The Guardian has an interesting story about the plight of the Honeybee which you ought to read.

As you are no doubt aware there are worldwide concerns about the collapse of Honeybee colonies (I've blogged about these many times), Warwick university are embarking on a project to unravel the "complex of interacting factors" to do they've been given £1m to do so by the government's Biotechnology and Biological Sciences Research Council (BBSRC).

Warwick University says it will investiage the "parasitic diseases caused by the varroa mite" and the "link between these diseases and the quality of pollen and nectar that the bees are feeding on" but there is no mention of pesticides. When the Guardian contacted on of Warwick's researchers, Dr David Chandler he confirmed that there is "no pesticide component in it at all."

Don't you think that's odd?
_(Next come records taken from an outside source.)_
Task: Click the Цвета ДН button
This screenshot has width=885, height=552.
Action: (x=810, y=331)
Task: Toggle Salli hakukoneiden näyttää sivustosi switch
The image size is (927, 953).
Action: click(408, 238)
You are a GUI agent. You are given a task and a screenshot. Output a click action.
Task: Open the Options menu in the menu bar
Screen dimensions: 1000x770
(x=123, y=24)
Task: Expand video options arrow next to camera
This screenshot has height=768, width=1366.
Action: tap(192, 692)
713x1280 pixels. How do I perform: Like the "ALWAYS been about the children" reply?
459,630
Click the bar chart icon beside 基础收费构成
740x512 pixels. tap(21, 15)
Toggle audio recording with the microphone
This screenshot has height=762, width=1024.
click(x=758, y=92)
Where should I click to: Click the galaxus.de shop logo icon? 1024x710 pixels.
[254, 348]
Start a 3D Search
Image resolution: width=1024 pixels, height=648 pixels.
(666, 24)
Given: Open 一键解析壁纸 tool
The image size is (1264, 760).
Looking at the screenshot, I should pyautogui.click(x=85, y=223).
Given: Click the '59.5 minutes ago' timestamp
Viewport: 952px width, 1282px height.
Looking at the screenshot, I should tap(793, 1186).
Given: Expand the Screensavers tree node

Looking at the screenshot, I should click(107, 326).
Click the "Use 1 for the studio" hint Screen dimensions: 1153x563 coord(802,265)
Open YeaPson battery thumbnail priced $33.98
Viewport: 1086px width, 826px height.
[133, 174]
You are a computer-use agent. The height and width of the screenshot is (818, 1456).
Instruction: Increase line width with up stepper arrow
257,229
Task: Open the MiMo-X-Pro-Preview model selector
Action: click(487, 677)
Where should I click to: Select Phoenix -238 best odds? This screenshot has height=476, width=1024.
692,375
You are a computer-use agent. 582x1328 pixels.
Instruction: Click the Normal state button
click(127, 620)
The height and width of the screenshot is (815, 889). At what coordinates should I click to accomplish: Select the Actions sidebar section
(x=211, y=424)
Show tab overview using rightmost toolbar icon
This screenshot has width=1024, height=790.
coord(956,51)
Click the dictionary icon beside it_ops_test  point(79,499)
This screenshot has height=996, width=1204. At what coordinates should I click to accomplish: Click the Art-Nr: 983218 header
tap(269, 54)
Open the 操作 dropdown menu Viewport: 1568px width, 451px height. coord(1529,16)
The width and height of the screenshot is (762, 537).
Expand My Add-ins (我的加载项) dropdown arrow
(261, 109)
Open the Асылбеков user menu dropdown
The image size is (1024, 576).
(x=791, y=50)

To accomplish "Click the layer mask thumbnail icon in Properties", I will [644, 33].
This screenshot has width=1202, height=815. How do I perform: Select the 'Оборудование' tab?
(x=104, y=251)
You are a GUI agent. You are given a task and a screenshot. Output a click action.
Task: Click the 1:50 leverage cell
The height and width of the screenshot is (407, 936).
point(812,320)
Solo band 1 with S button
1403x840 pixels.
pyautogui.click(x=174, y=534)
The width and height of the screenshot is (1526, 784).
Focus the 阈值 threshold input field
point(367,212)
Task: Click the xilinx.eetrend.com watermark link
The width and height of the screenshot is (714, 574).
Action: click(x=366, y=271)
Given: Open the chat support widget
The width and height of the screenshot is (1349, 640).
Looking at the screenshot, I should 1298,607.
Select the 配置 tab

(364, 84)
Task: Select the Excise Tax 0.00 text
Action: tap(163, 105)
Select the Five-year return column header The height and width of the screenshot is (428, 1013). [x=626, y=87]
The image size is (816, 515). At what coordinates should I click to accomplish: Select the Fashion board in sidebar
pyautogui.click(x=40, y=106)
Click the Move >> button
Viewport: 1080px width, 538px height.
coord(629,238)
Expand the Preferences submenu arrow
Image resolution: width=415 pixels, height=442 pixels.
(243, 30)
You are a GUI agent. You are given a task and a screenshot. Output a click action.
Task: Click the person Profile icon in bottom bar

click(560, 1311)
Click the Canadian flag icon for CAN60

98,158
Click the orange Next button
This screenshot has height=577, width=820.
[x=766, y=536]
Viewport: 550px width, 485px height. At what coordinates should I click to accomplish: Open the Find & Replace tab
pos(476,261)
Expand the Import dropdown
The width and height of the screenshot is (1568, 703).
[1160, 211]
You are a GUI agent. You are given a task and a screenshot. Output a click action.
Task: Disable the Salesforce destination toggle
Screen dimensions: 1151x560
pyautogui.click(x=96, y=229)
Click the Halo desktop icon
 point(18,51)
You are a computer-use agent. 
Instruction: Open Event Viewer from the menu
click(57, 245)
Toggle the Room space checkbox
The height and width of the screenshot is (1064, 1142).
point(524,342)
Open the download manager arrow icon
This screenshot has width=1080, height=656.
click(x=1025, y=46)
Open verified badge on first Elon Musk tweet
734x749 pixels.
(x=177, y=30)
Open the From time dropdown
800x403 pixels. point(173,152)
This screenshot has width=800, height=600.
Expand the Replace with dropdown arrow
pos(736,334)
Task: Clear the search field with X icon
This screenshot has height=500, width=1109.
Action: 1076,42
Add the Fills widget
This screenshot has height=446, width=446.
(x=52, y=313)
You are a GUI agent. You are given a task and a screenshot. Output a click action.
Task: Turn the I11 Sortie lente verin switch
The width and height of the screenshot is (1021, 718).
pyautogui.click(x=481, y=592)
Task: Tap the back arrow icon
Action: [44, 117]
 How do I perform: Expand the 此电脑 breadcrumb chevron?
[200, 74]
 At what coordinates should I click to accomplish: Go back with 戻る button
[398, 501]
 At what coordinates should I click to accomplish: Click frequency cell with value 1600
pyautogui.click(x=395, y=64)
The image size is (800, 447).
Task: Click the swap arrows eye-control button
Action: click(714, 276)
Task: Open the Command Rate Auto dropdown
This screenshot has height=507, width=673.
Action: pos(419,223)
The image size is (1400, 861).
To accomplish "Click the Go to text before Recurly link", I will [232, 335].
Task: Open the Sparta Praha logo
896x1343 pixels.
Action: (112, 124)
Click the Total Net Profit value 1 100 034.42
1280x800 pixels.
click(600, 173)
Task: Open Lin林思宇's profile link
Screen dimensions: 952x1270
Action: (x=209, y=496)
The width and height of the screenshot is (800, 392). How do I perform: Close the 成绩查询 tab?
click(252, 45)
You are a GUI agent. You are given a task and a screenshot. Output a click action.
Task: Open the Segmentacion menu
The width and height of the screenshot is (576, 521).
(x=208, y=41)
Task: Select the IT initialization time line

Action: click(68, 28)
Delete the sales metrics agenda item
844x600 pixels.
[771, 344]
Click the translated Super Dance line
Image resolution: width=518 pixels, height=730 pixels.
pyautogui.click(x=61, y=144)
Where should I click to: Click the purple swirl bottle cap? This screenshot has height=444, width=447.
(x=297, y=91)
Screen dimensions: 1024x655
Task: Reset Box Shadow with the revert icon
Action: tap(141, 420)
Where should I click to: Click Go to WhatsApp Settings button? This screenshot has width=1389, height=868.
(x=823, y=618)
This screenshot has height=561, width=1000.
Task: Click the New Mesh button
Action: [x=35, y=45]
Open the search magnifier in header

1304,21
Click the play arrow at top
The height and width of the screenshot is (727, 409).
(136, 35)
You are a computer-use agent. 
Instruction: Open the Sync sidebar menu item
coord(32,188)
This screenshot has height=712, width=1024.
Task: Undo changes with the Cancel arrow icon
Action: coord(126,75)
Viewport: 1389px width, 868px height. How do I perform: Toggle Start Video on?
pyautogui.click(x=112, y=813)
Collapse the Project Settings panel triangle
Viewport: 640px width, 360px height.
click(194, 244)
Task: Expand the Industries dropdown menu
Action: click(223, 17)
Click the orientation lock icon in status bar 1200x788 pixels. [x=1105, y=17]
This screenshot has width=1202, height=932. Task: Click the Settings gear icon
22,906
Well you would until you realise that the grant is in parntership with Syngenta who produces ............... pesticides.

Do read the article it goes on to state that the BBSRC committee contains many executives of Chemical comapnies.

Now it may be possible that pesticides have no impact but how can you set up a research and ignore pesticides?

However the following is intriguing:

As Private Eye notes today, Syngenta is the chemicals company that manufactures a neonicotinoid called thiamethoxam, sold as Actara, which has been fingered by a study in Washington state as responsible for incidents of honeybee deaths.


oldcrow61 said...

It's so disheartening when you read that the grant is in partnership with the chemical company. I expect that will keep the researchers mouths shut re: chemicals and the effects on bees. As far as I'm concerned these chemicals/pesticides are the cause of the decline of a lot of insects.

ShySongbird said...

I think you summed it up perfectly Pete...wheels within wheels methinks!

KAZ said...

Chemists have so much to answer for - but the science is good. It's the money side of things that does the damage.